Learning outcomes:
This course has been designed to enable you to:
- Gain an understanding of the structure of the Odyssey
- Gain an appreciation of the themes running through the Odyssey
- Gain an appreciation of the complexity of 'Odysseus the Poikilometis': the presentation and formation of Odysseus' identity
Course sessions:
1. Odysseus the Storyteller. Odysseus' Stories: societies, ecologies, landscapes
We will start looking at those exciting adventures: mapping the wonderful world and his negotiations and escapes, exploring the way Odysseus offers his experiences to his Phaeacian hosts.
2. Odysseus' Women: Circe, Calypso and Nausicaa
We first meet Odysseus as enthralled by but needing to escape from the beautiful goddess, Calypso. We hear Odysseus’ version of his time with the enchantress Circe, who in ancient epic cycles had a story of her own, with a life with and children by Odysseus. And finally, the lovely princess Nausicaa, who has a prophecy that she will find a heroic husband from outside Phaeacia, and who finds….a battered Odysseus washed up on the shore.
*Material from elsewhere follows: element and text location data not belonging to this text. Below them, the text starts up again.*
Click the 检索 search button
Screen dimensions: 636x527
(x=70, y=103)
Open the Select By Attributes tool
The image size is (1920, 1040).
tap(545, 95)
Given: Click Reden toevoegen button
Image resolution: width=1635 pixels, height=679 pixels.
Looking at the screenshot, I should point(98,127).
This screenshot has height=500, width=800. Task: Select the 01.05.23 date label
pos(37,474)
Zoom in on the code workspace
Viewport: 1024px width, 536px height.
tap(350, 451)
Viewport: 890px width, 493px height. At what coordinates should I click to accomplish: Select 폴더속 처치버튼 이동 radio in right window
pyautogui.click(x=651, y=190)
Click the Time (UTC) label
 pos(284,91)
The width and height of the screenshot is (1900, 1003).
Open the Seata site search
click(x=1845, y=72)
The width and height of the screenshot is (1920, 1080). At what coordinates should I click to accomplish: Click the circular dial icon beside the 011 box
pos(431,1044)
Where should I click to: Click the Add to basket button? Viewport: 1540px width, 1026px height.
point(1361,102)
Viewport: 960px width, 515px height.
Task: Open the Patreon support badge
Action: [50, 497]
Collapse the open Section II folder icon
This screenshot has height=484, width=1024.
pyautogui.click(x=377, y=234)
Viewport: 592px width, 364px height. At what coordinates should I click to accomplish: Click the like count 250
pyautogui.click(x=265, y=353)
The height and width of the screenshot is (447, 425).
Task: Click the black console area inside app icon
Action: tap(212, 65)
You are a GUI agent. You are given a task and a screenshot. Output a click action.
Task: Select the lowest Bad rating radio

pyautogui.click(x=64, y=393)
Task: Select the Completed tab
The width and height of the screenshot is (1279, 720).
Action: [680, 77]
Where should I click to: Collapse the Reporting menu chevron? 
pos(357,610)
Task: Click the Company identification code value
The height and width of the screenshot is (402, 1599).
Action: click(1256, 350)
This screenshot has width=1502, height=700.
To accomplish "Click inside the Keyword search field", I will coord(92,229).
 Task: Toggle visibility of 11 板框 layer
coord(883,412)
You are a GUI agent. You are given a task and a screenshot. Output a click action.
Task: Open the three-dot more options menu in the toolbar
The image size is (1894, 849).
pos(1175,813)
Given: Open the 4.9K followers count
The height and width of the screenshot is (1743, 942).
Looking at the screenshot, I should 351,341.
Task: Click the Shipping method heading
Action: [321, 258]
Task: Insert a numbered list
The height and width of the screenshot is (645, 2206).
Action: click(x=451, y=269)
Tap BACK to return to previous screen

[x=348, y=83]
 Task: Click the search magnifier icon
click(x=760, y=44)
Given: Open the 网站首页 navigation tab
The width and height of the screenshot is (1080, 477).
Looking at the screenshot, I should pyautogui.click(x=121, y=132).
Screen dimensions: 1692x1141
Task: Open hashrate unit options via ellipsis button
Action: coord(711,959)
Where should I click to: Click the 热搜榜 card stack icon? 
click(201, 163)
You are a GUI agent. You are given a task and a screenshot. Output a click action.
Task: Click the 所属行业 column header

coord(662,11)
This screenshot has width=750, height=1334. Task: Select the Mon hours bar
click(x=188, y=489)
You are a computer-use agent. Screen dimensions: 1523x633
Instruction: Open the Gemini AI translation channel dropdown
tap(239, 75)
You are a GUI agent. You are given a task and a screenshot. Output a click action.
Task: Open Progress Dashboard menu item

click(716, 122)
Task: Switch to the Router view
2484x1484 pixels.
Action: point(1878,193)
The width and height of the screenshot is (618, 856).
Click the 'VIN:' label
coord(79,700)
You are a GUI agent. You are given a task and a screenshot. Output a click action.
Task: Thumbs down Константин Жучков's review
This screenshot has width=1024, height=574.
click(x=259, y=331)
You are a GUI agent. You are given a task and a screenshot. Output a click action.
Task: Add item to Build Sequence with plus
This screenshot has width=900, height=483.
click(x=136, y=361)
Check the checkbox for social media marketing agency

He was the hero of the Trojan war, now he has been stripped of everything.
3. Odysseus on Phaeacia; Odysseus and the Bard
Odysseus is welcomed by King Alcinous and Queen Arete as a guest should be: his needs met, feasted and entertained before being asked for his story. It is when Odysseus hears the bard Demodocus that he cries. We will ask, and suggest answers to, the question: why?
4. Odysseus on Ithaca: recognition and narrative identity
Meanwhile, back on Ithaca Odysseus’ wife and son are stuck in a nowhenland: Penelope is neither wife nor widow, Telemachus, on the verge of manhood, neither son and heir nor Lord of the Palace and household. We will move from them to Odysseus on Ithaca, landed on shore and, in disguise as ever, surveying the situation. We will ask questions, not so much about how Odysseus can be recognised by his Ithacans, his son and his wife, but about what he can be recognised as? Who, really, is Odysseus now?
5. Penelope, Telemachus, Odysseus: Return, Revenge, Aftermath
After tracing the story of Odysseus’ return, recognition and reunion from his and Telemachus’ point of view, we will go back to Penelope, taking up her story, asking whether ‘Faithful Penelope’ had another possible story? And we will finish with asking about recommendations from participants about other and others’ Odyssey stories: Calypso reversioned (in the Aeneid); Odysseus in Greek Tragedy (especially in the Philoctetes); Penelope in Margaret Atwood’s Penelopiad; Madeline Millar’s Circe and….?
Non-credit bearing
Please note that our Virtual Summer Festival of Learning courses are non-credit bearing.
Certificate of Participation
A certificate of participation will be sent to you electronically within a week of your Summer Festival course(s) finishing.